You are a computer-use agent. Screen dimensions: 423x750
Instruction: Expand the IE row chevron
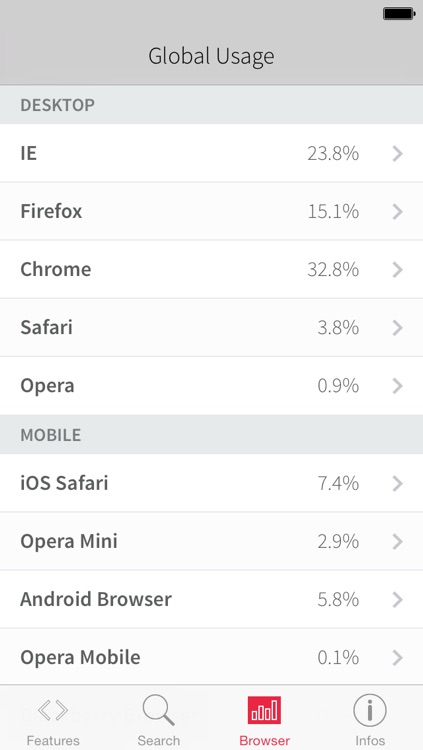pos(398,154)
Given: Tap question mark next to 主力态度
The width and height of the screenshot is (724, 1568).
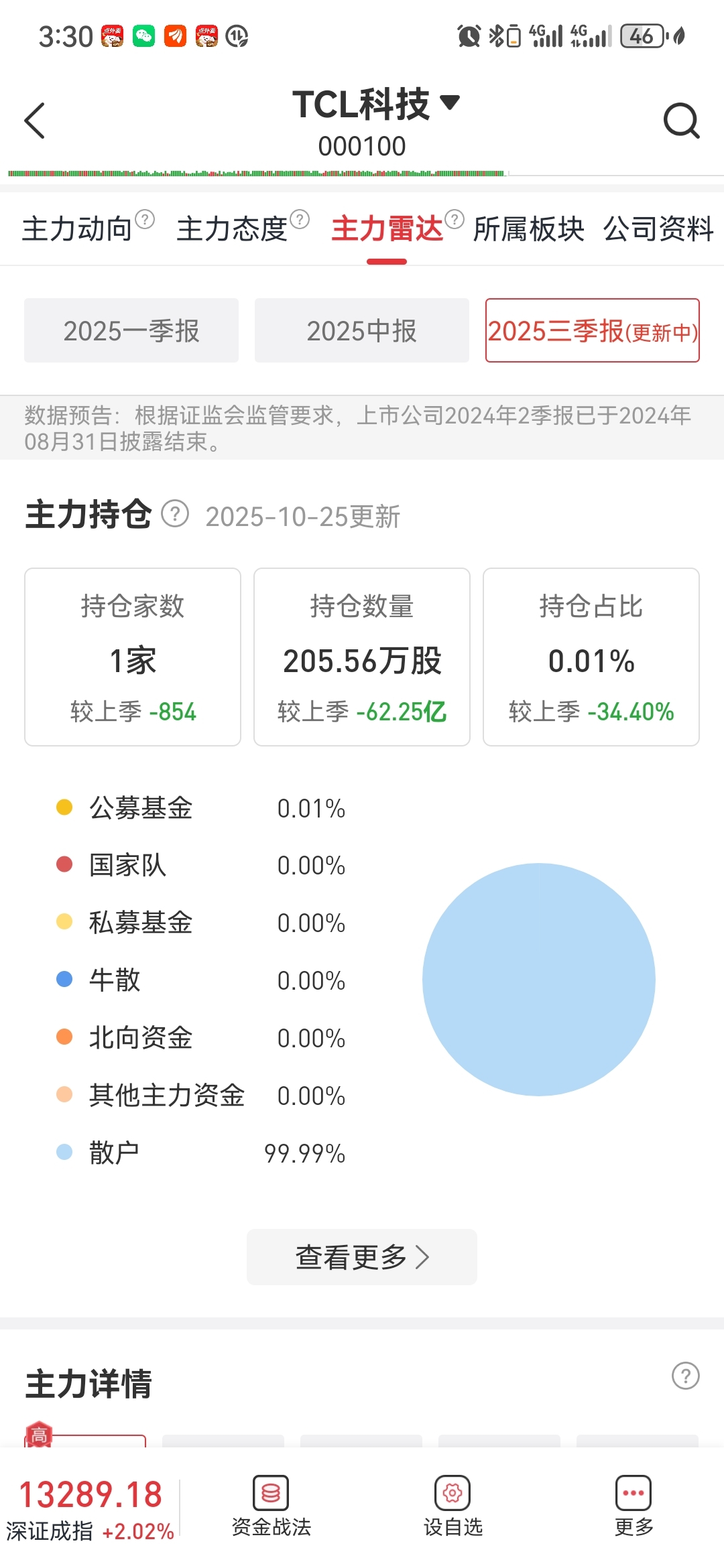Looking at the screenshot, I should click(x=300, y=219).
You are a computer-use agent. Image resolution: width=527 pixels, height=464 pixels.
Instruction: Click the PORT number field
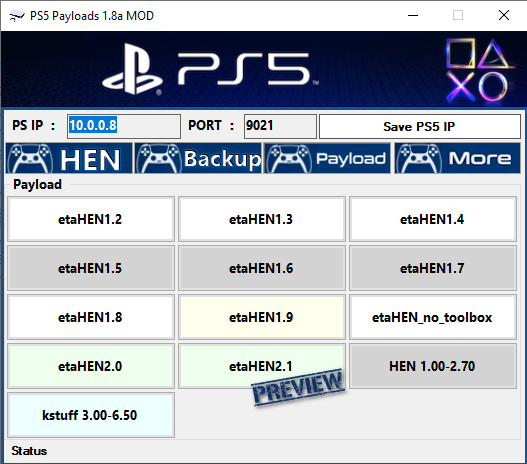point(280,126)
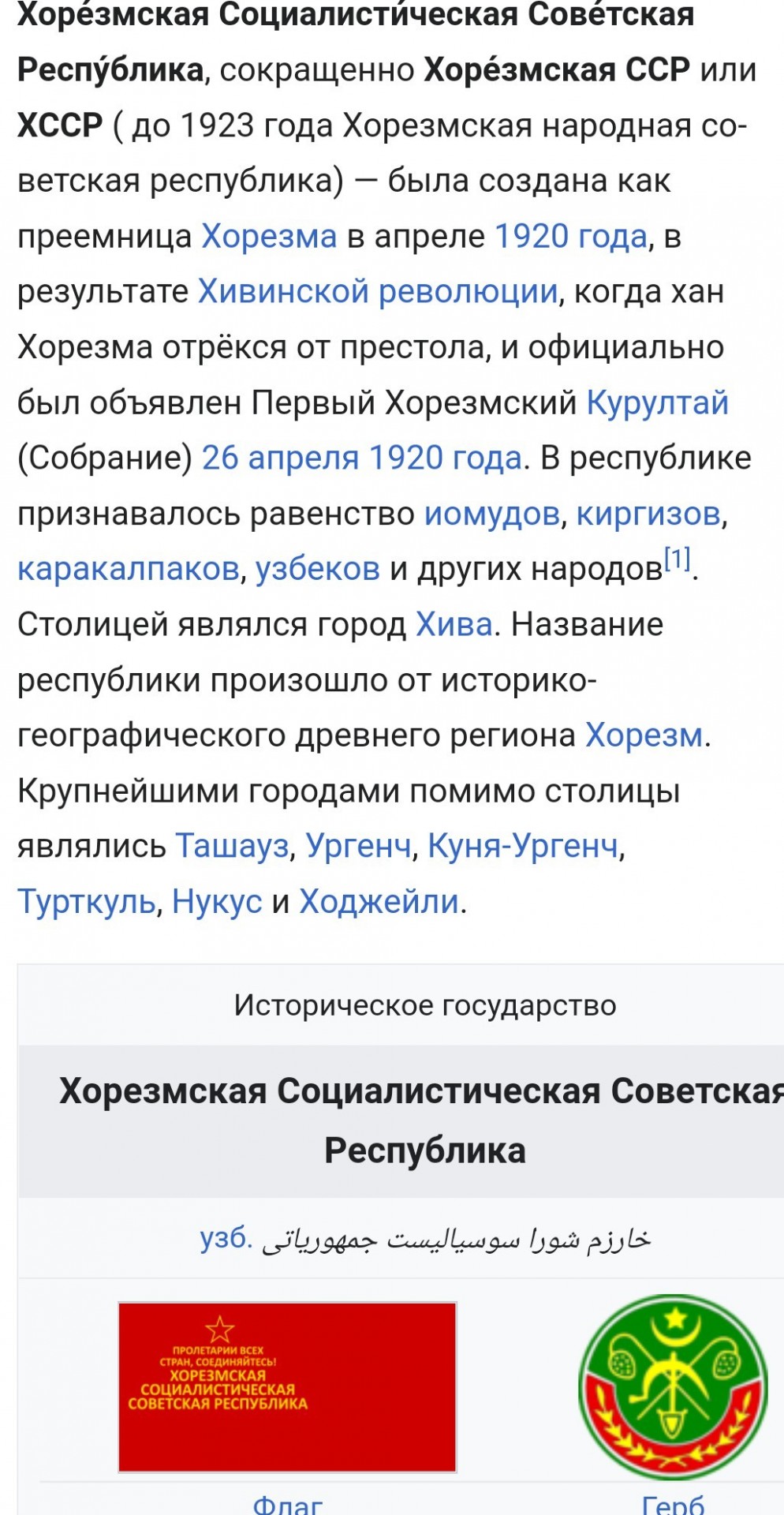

==================================================

▸ EXERCISE REQUIREMENTS
Update the entries above by changing every "Instruction" to "Command" and keeping all other text unchanged. Leave out the pictures.

▸ COMPLETE ANSWER
You are a computer-use agent. Screen dimensions: 423x750
Command: Expand the IE row chevron
pos(398,154)
Given: Tap question mark next to 主力态度
The width and height of the screenshot is (724, 1568).
Looking at the screenshot, I should click(x=300, y=219).
You are a computer-use agent. Image resolution: width=527 pixels, height=464 pixels.
Command: Click the PORT number field
point(280,126)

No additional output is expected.